◆ **Data extract**
++++++++++

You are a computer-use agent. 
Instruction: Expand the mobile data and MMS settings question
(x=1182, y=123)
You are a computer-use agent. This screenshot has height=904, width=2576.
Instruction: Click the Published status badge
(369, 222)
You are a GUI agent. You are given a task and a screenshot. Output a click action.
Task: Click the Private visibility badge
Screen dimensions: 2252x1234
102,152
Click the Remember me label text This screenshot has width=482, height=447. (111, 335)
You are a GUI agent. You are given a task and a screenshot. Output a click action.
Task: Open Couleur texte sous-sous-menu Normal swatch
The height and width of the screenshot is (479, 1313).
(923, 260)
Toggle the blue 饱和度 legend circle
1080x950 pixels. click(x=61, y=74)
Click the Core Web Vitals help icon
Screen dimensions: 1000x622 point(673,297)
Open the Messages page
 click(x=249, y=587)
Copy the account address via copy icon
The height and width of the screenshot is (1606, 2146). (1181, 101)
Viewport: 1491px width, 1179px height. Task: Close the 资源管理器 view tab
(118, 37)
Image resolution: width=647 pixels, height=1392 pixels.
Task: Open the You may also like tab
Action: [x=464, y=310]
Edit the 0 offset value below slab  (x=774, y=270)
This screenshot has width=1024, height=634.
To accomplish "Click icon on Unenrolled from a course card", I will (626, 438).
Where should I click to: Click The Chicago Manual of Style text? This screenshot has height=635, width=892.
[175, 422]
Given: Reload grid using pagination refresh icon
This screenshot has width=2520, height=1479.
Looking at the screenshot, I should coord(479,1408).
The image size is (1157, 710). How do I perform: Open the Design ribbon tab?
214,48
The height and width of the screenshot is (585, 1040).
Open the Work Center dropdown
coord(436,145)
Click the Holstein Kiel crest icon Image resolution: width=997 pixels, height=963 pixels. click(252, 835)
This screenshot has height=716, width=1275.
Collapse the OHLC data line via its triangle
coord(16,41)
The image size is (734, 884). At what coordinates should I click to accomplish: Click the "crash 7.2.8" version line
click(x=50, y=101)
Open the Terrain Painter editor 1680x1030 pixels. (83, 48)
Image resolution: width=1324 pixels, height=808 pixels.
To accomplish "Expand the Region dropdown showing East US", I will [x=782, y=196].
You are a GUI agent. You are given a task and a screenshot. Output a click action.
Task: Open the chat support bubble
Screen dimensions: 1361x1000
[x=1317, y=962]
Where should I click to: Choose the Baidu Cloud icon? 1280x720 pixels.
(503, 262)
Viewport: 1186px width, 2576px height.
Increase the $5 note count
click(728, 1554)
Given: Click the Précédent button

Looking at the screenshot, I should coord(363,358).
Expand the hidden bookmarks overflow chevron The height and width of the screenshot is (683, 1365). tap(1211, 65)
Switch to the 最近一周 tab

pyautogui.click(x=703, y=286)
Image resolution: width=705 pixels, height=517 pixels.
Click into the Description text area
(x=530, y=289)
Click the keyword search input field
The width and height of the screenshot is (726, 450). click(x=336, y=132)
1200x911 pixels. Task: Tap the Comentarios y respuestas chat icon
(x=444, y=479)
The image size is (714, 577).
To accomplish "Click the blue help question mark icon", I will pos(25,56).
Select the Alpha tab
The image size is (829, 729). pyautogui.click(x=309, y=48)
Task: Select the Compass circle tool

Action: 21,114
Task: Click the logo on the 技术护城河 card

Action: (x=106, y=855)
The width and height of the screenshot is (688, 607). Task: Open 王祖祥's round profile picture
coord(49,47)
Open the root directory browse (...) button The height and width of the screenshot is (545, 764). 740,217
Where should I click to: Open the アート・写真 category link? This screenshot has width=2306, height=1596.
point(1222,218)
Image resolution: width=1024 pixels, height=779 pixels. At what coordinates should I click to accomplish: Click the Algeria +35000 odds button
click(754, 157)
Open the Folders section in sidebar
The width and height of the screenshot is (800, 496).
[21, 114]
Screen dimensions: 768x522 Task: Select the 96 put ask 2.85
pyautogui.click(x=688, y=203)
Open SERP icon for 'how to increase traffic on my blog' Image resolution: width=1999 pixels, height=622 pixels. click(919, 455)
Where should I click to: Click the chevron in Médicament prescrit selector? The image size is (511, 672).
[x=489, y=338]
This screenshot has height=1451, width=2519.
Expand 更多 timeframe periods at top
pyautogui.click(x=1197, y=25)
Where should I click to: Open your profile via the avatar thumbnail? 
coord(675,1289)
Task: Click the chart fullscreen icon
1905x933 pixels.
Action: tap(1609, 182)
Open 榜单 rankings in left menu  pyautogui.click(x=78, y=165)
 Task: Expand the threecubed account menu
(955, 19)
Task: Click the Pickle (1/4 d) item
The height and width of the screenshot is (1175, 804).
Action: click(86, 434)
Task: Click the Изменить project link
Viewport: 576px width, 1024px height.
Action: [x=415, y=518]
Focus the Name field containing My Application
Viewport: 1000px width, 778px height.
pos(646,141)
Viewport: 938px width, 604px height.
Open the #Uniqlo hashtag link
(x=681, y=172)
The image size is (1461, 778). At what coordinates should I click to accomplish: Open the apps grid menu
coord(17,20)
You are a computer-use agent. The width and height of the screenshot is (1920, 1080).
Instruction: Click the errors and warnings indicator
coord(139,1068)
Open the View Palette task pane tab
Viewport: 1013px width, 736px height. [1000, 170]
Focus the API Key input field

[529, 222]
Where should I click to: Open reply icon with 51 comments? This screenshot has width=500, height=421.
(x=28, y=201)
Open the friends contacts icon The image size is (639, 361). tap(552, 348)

++++++++++

◆ **Aim**
Return the lines above verbatim, from the line containing "The image size is (1461, 778)." through the final line, including both.

◆ **Task result**
The image size is (1461, 778). At what coordinates should I click to accomplish: Open the apps grid menu
coord(17,20)
You are a computer-use agent. The width and height of the screenshot is (1920, 1080).
Instruction: Click the errors and warnings indicator
coord(139,1068)
Open the View Palette task pane tab
Viewport: 1013px width, 736px height. [1000, 170]
Focus the API Key input field

[529, 222]
Where should I click to: Open reply icon with 51 comments? This screenshot has width=500, height=421.
(x=28, y=201)
Open the friends contacts icon The image size is (639, 361). tap(552, 348)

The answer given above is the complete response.